Meses atrás, El Rey concedió a Antonio Mingote el marquesado de Daroca. Antonio, que es Alcalde Honorario del Retiro, nació en Sitges, localidad que lleva en su alma, pero su amor es Daroca, como Teruel y Calatayud. En una bellísima carta que escribió al Rey para agradecerle su título, le explicaba lo que Daroca significaba para él, y lo que había significado para Daroca que el hijo de don Ángel y doña Carmen se hubiera convertido, nada más y nada menos, que en el marqués de Daroca, circunstancia que celebraron y festejaron con júbilo hasta los republicanos más recalcitrantes. «La verdad –me decía en uno de nuestros últimos almuerzos en el Club 31–, es que sólo le pongo cara a un republicano, y está muy contento».

Antonio padece desde hace casi tres años una enfermedad malvada. Y en diciembre, los dolores se acentuaron. Poca gente conoce los pliegues anímicos del genio, que jamás ha olvidado su condición de militar.

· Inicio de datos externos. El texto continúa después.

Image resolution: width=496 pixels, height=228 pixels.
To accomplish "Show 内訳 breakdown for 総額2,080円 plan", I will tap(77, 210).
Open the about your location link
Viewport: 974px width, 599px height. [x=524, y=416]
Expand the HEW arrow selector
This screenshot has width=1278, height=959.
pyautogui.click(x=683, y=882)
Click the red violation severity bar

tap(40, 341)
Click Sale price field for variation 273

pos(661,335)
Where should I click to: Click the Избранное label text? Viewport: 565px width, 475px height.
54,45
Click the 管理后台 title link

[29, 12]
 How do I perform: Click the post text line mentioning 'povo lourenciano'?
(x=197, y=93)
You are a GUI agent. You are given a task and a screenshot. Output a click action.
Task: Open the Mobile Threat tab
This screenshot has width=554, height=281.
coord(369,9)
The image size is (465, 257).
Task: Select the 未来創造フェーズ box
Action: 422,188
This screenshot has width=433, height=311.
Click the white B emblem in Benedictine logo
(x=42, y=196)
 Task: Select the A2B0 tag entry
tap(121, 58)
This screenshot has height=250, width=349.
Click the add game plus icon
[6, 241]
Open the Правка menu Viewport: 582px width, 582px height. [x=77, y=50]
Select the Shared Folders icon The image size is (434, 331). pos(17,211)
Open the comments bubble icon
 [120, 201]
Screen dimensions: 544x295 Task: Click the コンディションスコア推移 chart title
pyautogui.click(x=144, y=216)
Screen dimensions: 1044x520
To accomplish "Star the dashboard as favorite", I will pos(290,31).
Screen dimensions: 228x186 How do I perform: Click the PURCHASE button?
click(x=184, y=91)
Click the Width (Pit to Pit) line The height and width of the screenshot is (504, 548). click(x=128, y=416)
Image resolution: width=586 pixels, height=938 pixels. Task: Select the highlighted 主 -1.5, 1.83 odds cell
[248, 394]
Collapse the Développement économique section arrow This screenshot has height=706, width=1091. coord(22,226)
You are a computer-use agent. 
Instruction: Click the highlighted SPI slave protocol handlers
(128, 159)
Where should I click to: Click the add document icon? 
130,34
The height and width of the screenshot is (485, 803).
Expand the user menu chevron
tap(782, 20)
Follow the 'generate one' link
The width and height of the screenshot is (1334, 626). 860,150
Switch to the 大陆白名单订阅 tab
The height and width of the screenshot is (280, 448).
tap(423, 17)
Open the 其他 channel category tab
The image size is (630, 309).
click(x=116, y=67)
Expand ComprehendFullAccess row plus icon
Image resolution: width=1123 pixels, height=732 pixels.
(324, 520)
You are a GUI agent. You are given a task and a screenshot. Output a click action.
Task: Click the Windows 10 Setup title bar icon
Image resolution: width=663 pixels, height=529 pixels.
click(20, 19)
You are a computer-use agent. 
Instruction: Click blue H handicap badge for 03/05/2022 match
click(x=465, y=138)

Es capaz de soportar, hablar, hacer feliz y hasta coquetear mientras un cocodrilo le arranca las entrañas. Se acercó un lunes cualquiera a la hora de comer en el mencionado restaurante un amigo común, que conocía el mal de Mingote, un mal del que Antonio ha hecho todo lo posible por no enterarse. Aquel día le molestaba la enfermedad con más agudeza. «Tienes un aspecto estupendo», le dijo. «El aspecto no duele», respondió Antonio para restar importancia a su sufrimiento. En ese restaurante, el «Club 31», que anda en tristezas de clausura, Antonio y quien escribe han almorzado todos los lunes durante veinte años, y allí, en diciembre, lo hicimos por última vez junto a Isabel, su mujer, que lo intuía más débil que de costumbre. Muy débil, pero por primera vez en la vida, se atizó un martini seco de órdago a la grande. Y le sentó muy bien.

El marqués de Daroca empeoró un poco, y los médicos decidieron que se hiciera una revisión completa. «Pues nada, que me han encontrado muy alta la creatinina, con lo poco que me importa a mí la creatinina». En los grandes hospitales –y en los medianos, y en los pequeños– siempre se producen demoras. Y Antonio esperaba su turno en una silla de ruedas, en ese paisaje desolador y desolado que ofrecen los pasillos de un gran sanatorio. Y como el sentido del humor es algo que vive con él y para él, recordó la salida de Jesús Aguirre con su «tradicional jaqueca de los Alba».

Justo, en ese momento le llegó el turno, y una enfermera, amable, cariñosa y celestial se interesó por su estado de ánimo: «¿Cómo se siente, don Antonio?». Y don Antonio, alzando la mirada para topar la suya con la de la enfermera, le respondió: «Con el tradicional pesimismo de los Daroca».

Por aquí, norte de España, bóveda húmeda, los verdes esperan la llegada de las lluvias. Castilla está agostada, con las cosechas al borde del definitivo fracaso. Aragón comparte el sufrimiento del agua que no llega. No llega el agua pero llega todo, y la melancolía y el dolor ocupan el lugar primero, el preferente. Pero el mejor homenaje que podemos organizarle al genio pesimista, víctima del «tradicional pesimismo de los Daroca» es el de la gratitud por su talento derrochado en nuestro beneficio. En beneficio de España. Nada menos. Y que la gratitud le alcance el ánimo y se lo refuerce.